Book and website on extraordinary letters from the First World War

An author from Kent in the UK, Aura Hargreaves, has compiled a book and website featuring the letters sent between her grandfather, a 2nd Lieutenant in the Kings Royal Rifle Corps, and his fiancee – written between 1915 and 1919. In this article for Centenary News, Aura Hargreaves explains the background to the book.

My Dearest

Thirty five years ago the Beckenham house I live in passed to me when my Grandfather, David Henry Taylor, died at the age of 92. He and my Grandmother, May (nee Muggridge), had built the house just after WW1, and my mother, their only child, grew up in the house.

When we moved in and started clearing up, I found bundles of letters in various drawers and cupboards and a quick look at them made me realise that they were personal letters from Grandfather to Grandmother, and hers to him, when he was a soldier in WW1.
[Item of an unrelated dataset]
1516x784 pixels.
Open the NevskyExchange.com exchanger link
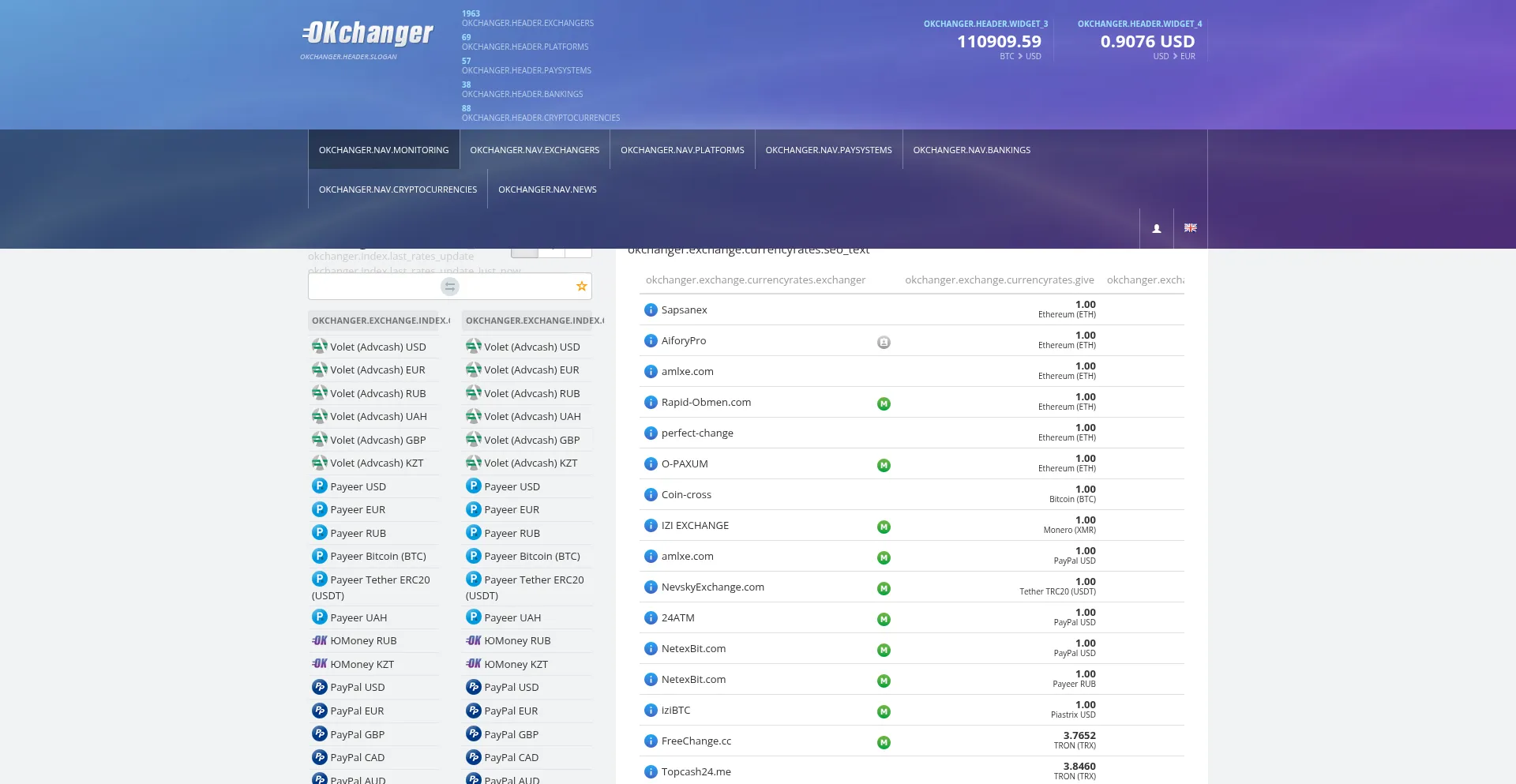point(712,587)

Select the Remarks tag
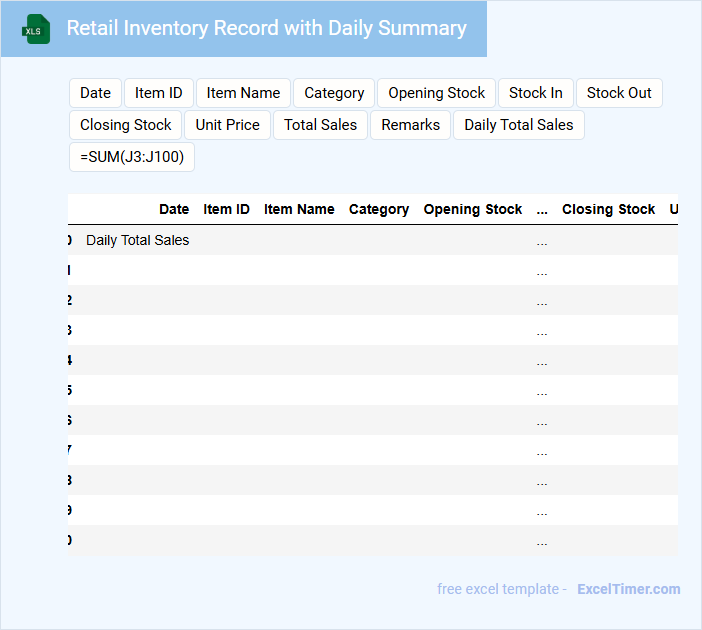[410, 125]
I was close to my Grandfather and found reading them made me very emotional, so I just put them, and other letters and documents I found, all together in an old filing cabinet.

Published

About 25 years ago I had the idea of getting them published but got no interest from the publishers I approached. Then, last year, I thought that the 100 year anniversary of the start of WW1 was a good time to try again to get them published and started work on digitising the letters in to a readable format.

It was not until I started work on the project in the spring of last year that I realised what an amazing archive we had: there are over 400 personal letters, not just those from David to May and May to David, but from David’s mother Fanny to his sister Ethel (nickname Ginger) who lived in the USA (these letters must have come back to England after the War), letters from Ethel to David, various letters from soldiers in David’s platoon to Ethel thanking her for socks and cigarettes, letters from David’s senior officers to his mother Fanny when he was missing after a big battle on the Western Front, a couple of letters from David’s old headmaster at St Olave’s to David, one or two letters from family friends to Fanny, and even a couple of letters to May from the mother of a soldier in David’s platoon who had been killed.

Documents

As well as the collection of letters, I found a variety of documents supporting the ‘story’ in the period between September 1915 and March 1919 when David was finally demobilised. These include various Army documents and forms, copies of book orders sent to David as a prisoner of war in Holzminden PoW camp, and a number of postcards with pictures of war damage in France and Belgium. We even have a couple of books and a picture that came back with David from Holzminden. We also have photographs of all the main correspondents, and David’s medals and sewing kit with spare uniform buttons.

Most of the letters are with their original envelopes, supporting the dates and locations, as well as providing evidence of the heavy hand of censorship.

Both David and May wrote very well, in great detail, quite often with humour. May was the most senior woman in Northern Assurance in London so the letters provide a wide range of information (despite the censors) about David’s daily life as a soldier and also those at home in London.

May’s views about office politics at the time make one think that nothing much has changed in 100 years!

Stories

There are also smaller stories within the larger one, about officer training with the Artists Rifles, a couple of very moving ones about the death of May’s brother Bert while serving as a signalman on the Western Front, and the death of Hebberden, a soldier in David’s platoon who died in a shell hole while trying to help his fellow soldiers.

As a mother myself, I was especially touched by a series of letters over a period of several weeks when David was missing, known to be wounded, possibly dead, from mother to sister, expressing her anxiety and grief, and describing what steps she is taking trying to find out his fate.

There has already been a historical discovery from the letters: the word ‘banger’ (exploding sausage) was first used in 1918 in the Holzminden PoW camp.

Book

We have reproduced the whole archive in hardback book format with the title ‘My Dearest’ (ISBN 978-0-9929965-0-5) and are now working on plans for making the archive more widely available, by providing the website www.ww1-letters.com on which we plan to produce scans of all the letters with transcriptions, probably on a daily basis 100 years on from their original date, which will take us from September this year until March 2019.